(Dataset entries)
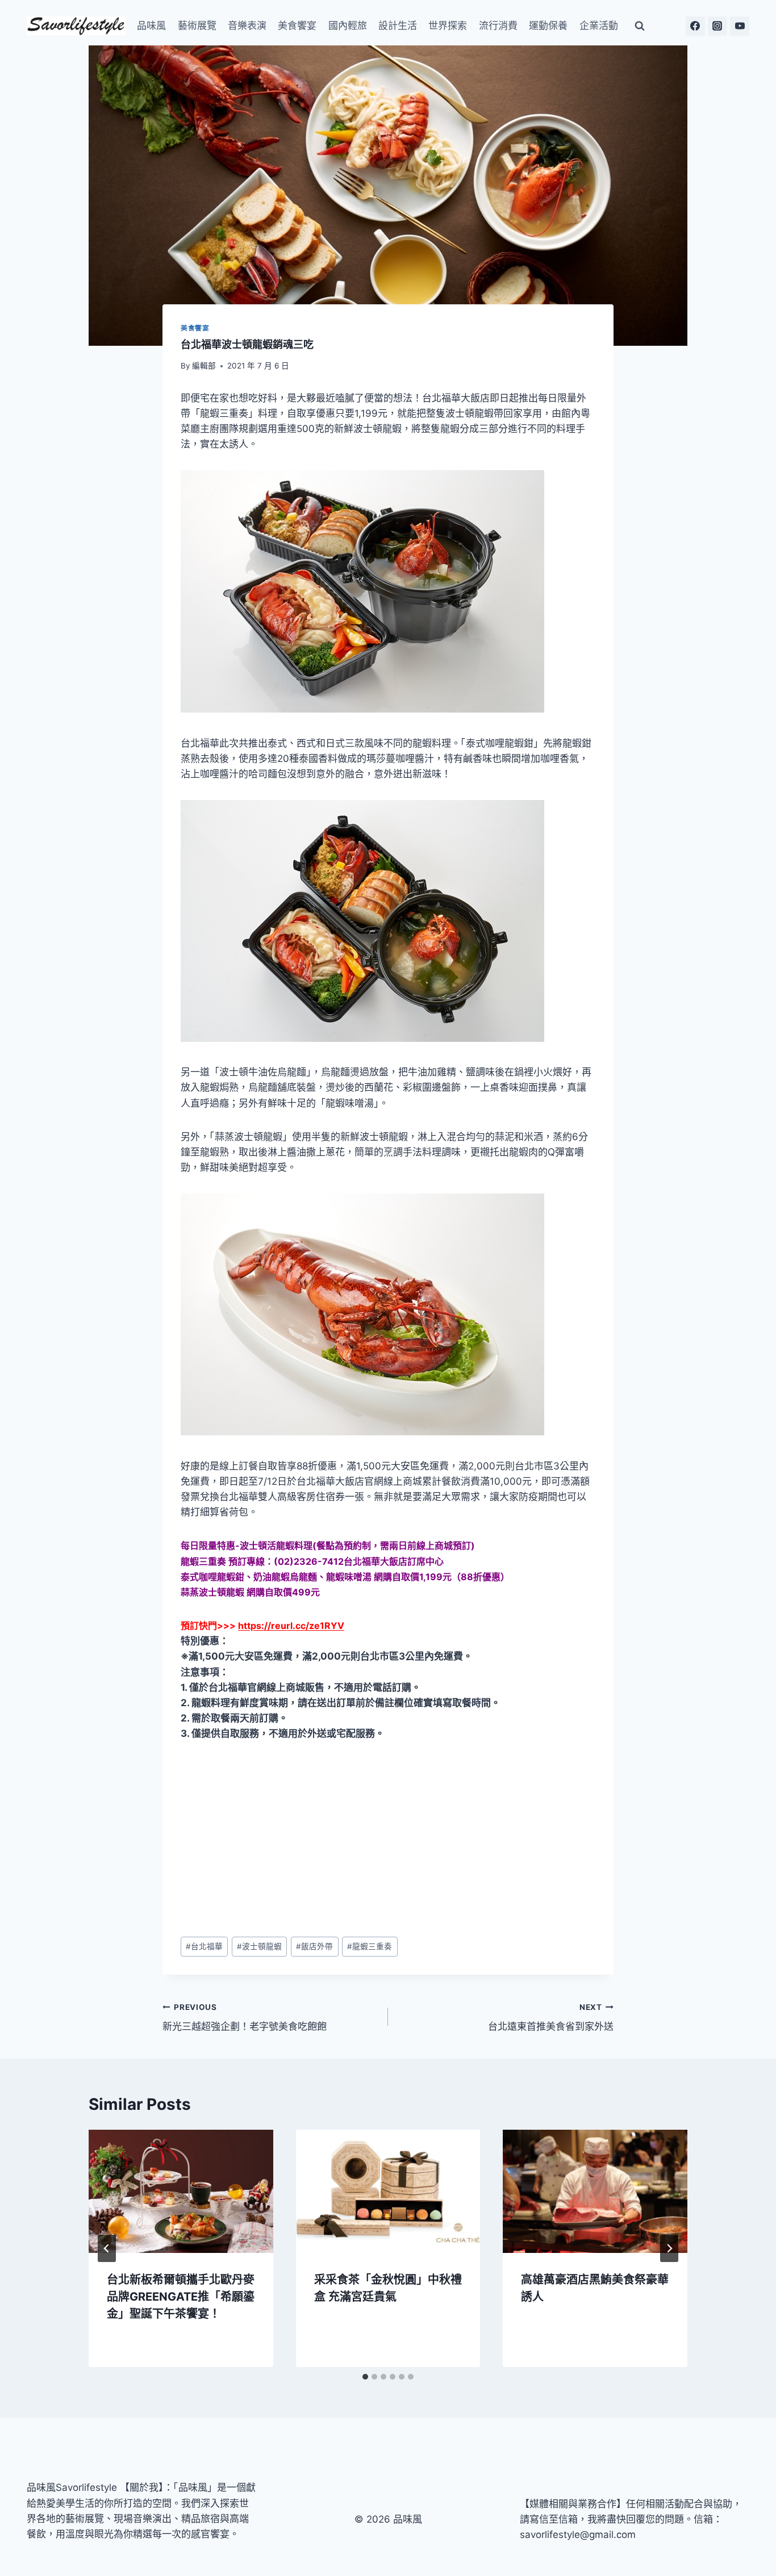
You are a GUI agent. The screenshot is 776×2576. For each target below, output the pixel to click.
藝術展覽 (197, 25)
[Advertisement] (388, 1839)
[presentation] (181, 2191)
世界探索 (447, 25)
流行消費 (498, 25)
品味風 (151, 25)
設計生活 (397, 25)
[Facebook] (695, 26)
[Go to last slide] (107, 2248)
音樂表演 (247, 25)
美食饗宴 (297, 25)
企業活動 (598, 25)
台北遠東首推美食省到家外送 (551, 2018)
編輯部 (204, 365)
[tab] (365, 2377)
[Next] (669, 2248)
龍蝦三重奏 (369, 1946)
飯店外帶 (314, 1946)
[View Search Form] (639, 26)
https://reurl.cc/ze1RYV (291, 1625)
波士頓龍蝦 (259, 1946)
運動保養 (548, 25)
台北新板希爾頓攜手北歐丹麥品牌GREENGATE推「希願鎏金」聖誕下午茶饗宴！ (181, 2297)
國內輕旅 (347, 25)
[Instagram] (717, 26)
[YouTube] (739, 26)
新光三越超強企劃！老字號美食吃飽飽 (244, 2018)
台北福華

**ACTIVITY:** Every line above goes into the copy unchanged; the pictures do not.

**EXPECTED ANSWER:**
You are a GUI agent. The screenshot is 776×2576. For each target below, output the pixel to click.
藝術展覽 (197, 25)
[Advertisement] (388, 1839)
[presentation] (181, 2191)
世界探索 (447, 25)
流行消費 (498, 25)
品味風 (151, 25)
設計生活 (397, 25)
[Facebook] (695, 26)
[Go to last slide] (107, 2248)
音樂表演 (247, 25)
美食饗宴 (297, 25)
企業活動 (598, 25)
台北遠東首推美食省到家外送 (551, 2018)
編輯部 (204, 365)
[tab] (365, 2377)
[Next] (669, 2248)
龍蝦三重奏 (369, 1946)
飯店外帶 (314, 1946)
[View Search Form] (639, 26)
https://reurl.cc/ze1RYV (291, 1625)
波士頓龍蝦 (259, 1946)
運動保養 (548, 25)
台北新板希爾頓攜手北歐丹麥品牌GREENGATE推「希願鎏金」聖誕下午茶饗宴！ (181, 2297)
國內輕旅 (347, 25)
[Instagram] (717, 26)
[YouTube] (739, 26)
新光三越超強企劃！老字號美食吃飽飽 (244, 2018)
台北福華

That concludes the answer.